This quarterly report on Form 10-Q is a combined report of PG&E Corporation and the Utility that includes separate Condensed Consolidated Financial Statements for each company. The Notes to the Condensed Consolidated Financial Statements apply to both PG&E Corporation and the Utility. PG&E Corporations Condensed Consolidated Financial Statements include the accounts of PG&E Corporation, the Utility, and other wholly owned and controlled subsidiaries. The Utilitys Condensed Consolidated Financial Statements include the accounts of the Utility and its wholly owned and controlled subsidiaries. All intercompany transactions have been eliminated from the Condensed Consolidated Financial Statements.
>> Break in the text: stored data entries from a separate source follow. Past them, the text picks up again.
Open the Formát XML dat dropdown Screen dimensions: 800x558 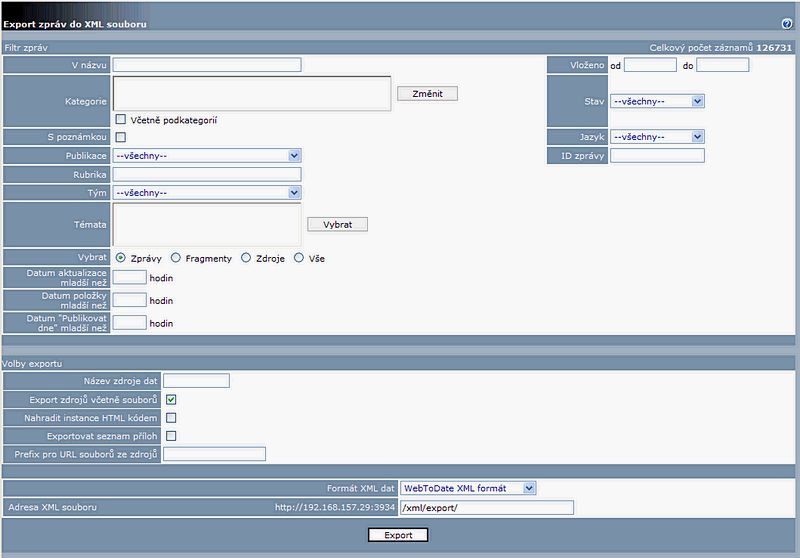468,488
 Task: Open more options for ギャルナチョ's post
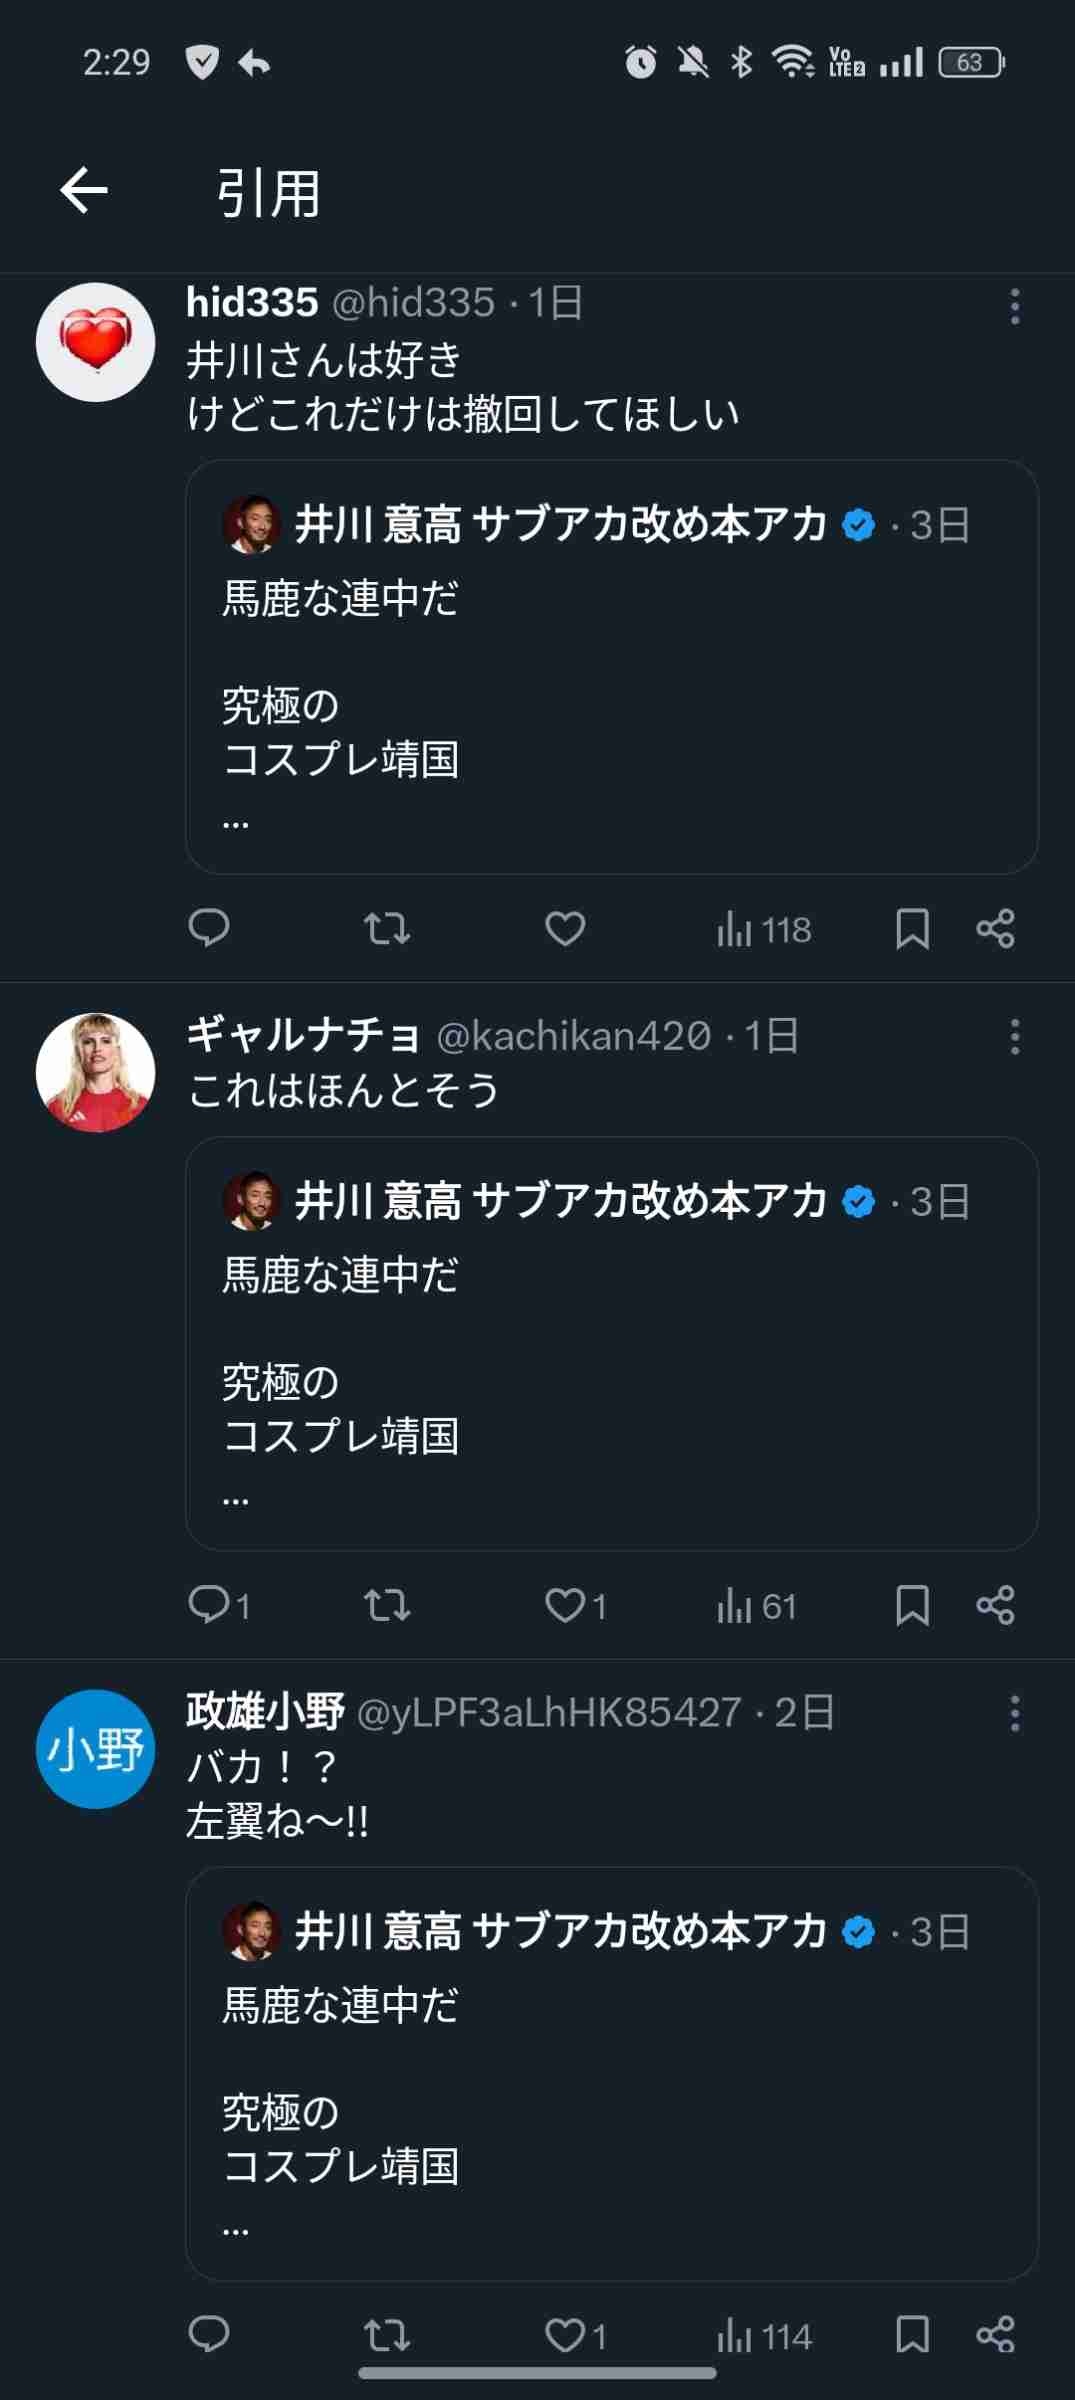(x=1015, y=1037)
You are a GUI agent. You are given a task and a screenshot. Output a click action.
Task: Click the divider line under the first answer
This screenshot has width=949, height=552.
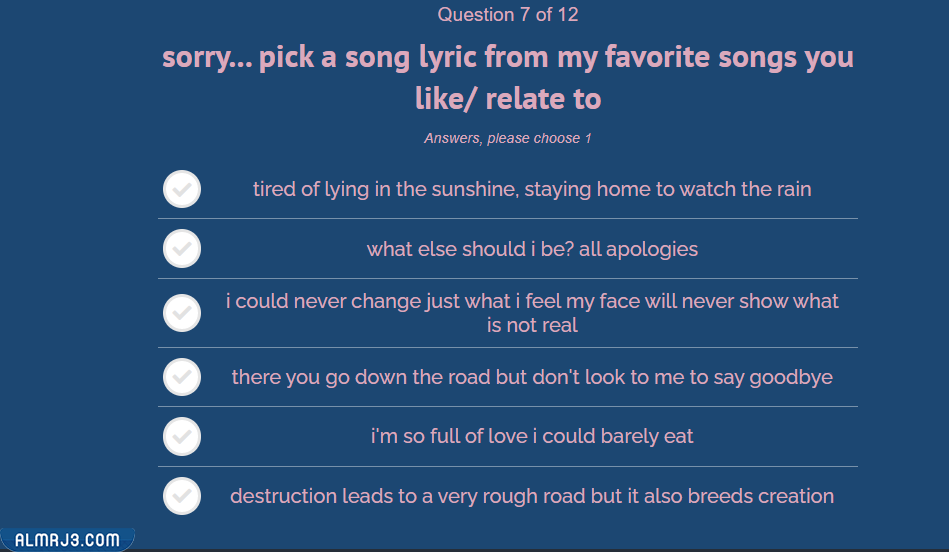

The accompanying Condensed Consolidated Financial Statements have been prepared in accordance with accounting principles generally accepted in the United States of America (GAAP) for interim financial information and in accordance with the instructions to Form 10-Q and Rule 10-01 of Regulation S-X promulgated by the Securities and Exchange Commission (SEC) and therefore do not contain all of the information and footnotes required by GAAP and the SEC for annual financial statements. PG&E Corporations and the Utilitys Condensed Consolidated Financial Statements reflect all adjustments (consisting only of normal recurring adjustments) that management believes are necessary for the fair presentation of their financial condition, results of operations, and cash flows for the periods presented. The information at December 31, 2010 in both PG&E Corporations and the Utilitys Condensed Consolidated Balance Sheets included in this quarterly report was derived from the audited Consolidated Balance Sheets incorporated by reference into their combined 2010 Annual Report on Form 10-K filed with the SEC on February 17, 2011. PG&E Corporations and the Utilitys combined 2010 Annual Report on Form 10-K, together with the information incorporated by reference into such report, is referred to in this quarterly report as the 2010 Annual Report. This quarterly report should be read in conjunction with the 2010 Annual Report.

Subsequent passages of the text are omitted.